+++ Provided data
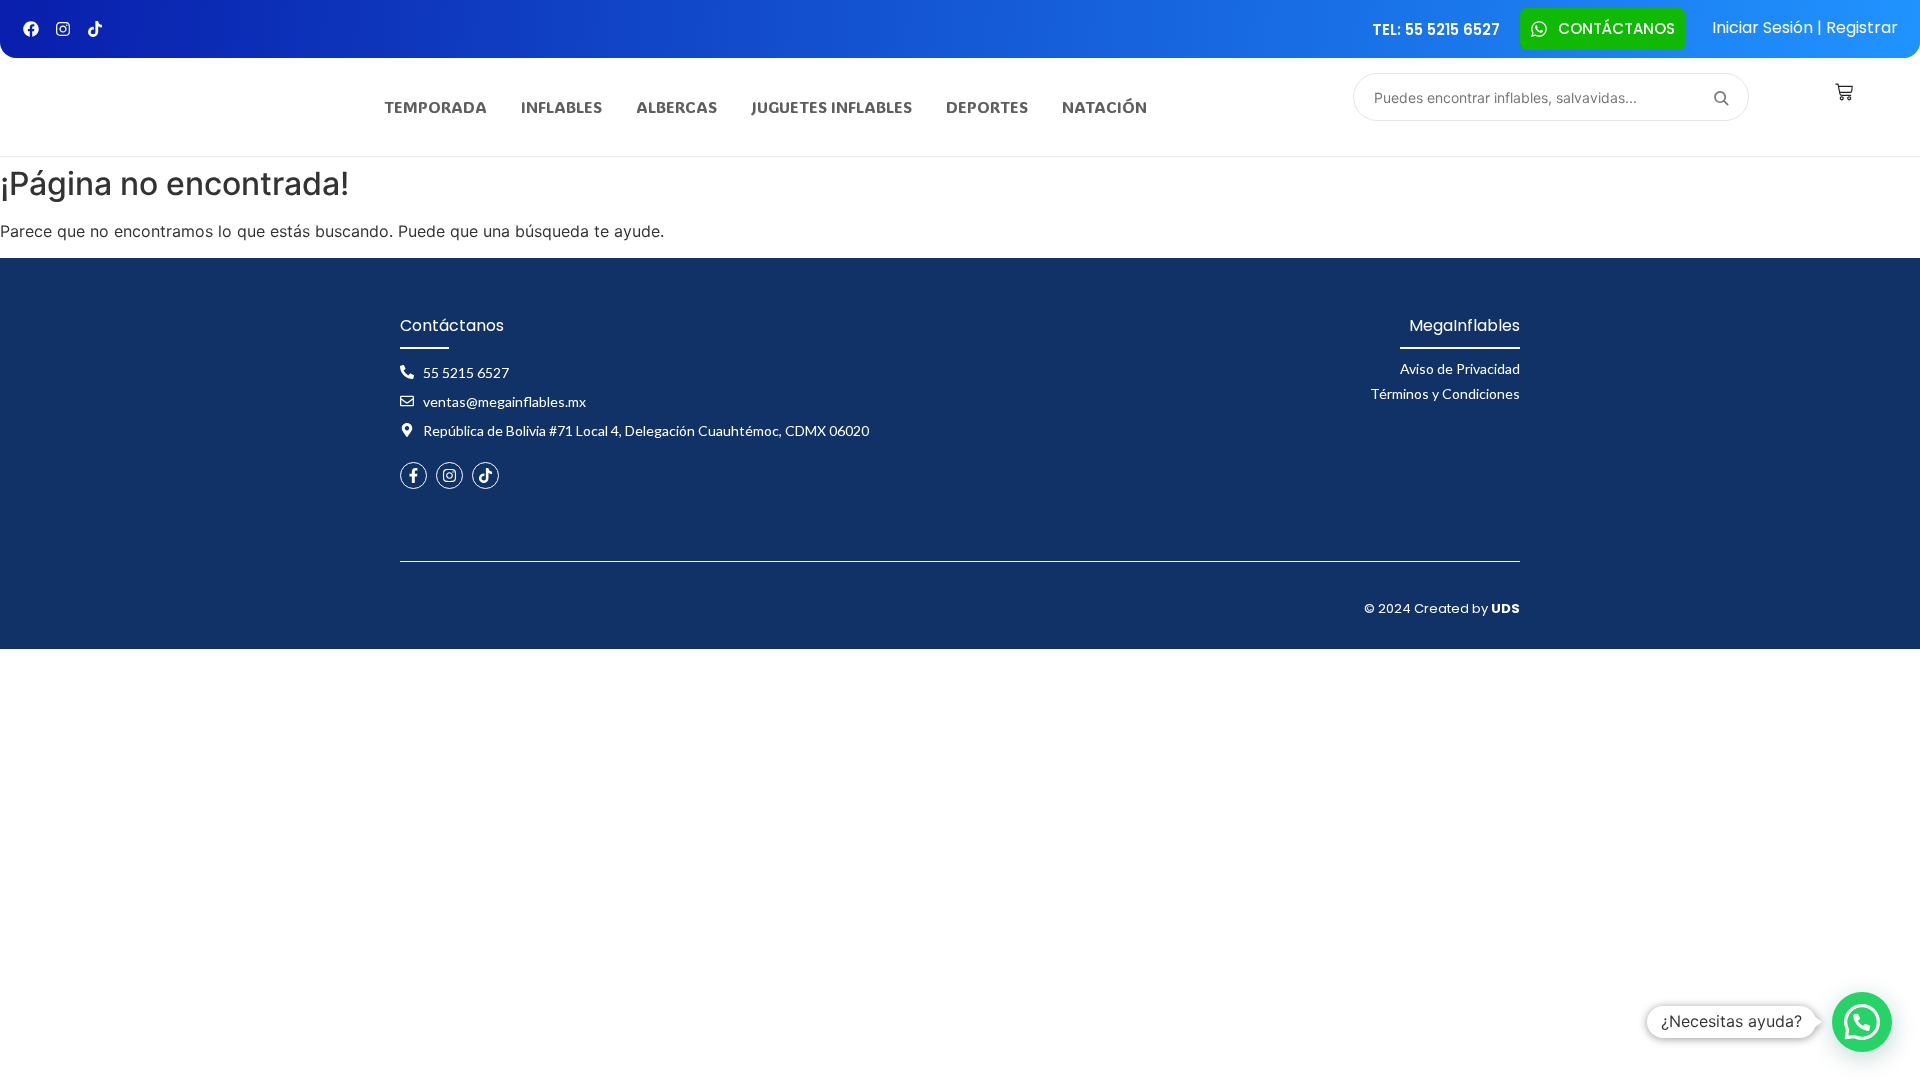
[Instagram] (63, 29)
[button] (1862, 1022)
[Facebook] (31, 29)
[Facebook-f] (413, 475)
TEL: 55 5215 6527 (1436, 29)
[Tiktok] (95, 29)
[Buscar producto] (1721, 97)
++++++
Exclude the pictures, and transcribe all of the material exactly.

[Instagram] (63, 29)
[button] (1862, 1022)
[Facebook] (31, 29)
[Facebook-f] (413, 475)
TEL: 55 5215 6527 (1436, 29)
[Tiktok] (95, 29)
[Buscar producto] (1721, 97)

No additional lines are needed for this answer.